I no longer recall how it is done, but I am aware that at one time kaolin (in some form of "clay on hormones"), acted as a waterproofing agent for military rain gear, and I am speaking of way back when, before silicone and other water-proofers had been discovered for such uses.

The Hindu use the stuff (in their mountains) to heal an amazing number of skin conditions and I've read the Chinese have some (quite ancient) "potions" with kaolin for various forms of facial skin care that only the upper 1 percent (in China) can afford.

Of course, America uses the most of that stuff in cosmetics (and even as a "dry lubricant" in some instances). The stuff can

be found most anywhere in the world (except Antarctica, only because you'd need one hell of a hole just to get started mining).

Also, when Mt. Saint Helens 'blew,' a notable amount of kaolin was brought up from who knows how deep? (And was deposited everywhere the eruption cloud went, or, at least, that's what was said at the time just after she went). I can't find anything to back me up on that much.

Post 4

We sell processed Kaolin to the general public. It is approx. 40 micron which is ideal for exfoliating and deep cleaning.

Post 3

I do pottery as a side hobby, and I've found that you get the prettiest pieces out of hydrous kaolin. I know some people like to use calcined kaolin (the kind that they put in white paint), but I really think that hydrous kaolin has a nicer feel to it. Do any of you fellow readers do pottery, and if so, do you like kaolin or another material?

Post 2

I've been recently wanting to buy some kaolin in bulk to make my own skin care products, but it seems like all the kaolin suppliers I find only sell industrial grade kaolin.

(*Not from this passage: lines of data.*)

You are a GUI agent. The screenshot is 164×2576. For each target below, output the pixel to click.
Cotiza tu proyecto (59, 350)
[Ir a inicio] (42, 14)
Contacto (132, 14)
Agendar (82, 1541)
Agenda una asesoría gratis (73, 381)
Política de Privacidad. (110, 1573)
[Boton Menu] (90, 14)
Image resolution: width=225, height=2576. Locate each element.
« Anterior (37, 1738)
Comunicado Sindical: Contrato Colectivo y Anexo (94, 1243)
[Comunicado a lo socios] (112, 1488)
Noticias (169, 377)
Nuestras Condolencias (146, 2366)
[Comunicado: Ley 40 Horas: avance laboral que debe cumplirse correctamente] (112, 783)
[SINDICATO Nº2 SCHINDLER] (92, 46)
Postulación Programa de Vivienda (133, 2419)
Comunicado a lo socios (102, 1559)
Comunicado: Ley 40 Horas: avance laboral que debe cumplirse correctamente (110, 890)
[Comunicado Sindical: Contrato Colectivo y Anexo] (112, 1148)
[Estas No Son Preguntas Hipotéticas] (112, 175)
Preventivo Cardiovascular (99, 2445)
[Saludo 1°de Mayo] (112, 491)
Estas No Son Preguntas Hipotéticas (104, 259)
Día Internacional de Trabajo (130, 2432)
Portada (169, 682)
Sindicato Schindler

Does anybody know if I can find a company that sells cosmetics-grade kaolin, or do I just need to write to one of the big kaolin companies, like Thiele Kaolin or Paroles kaolin and ask if they sell any cosmetics-grade kaolin?

Post 1

I love kaolin skin-care products, especially kaolin face masks. I've found that white kaolin clay and bentonite work particularly well together for people with combination skin like mine, because it really pulls all that junk out your skin, but it doesn't over dry it.

I don't know if it's just something in the kaolin/bentonite chemical interaction process or what, but I've never found anything that works better on my skin.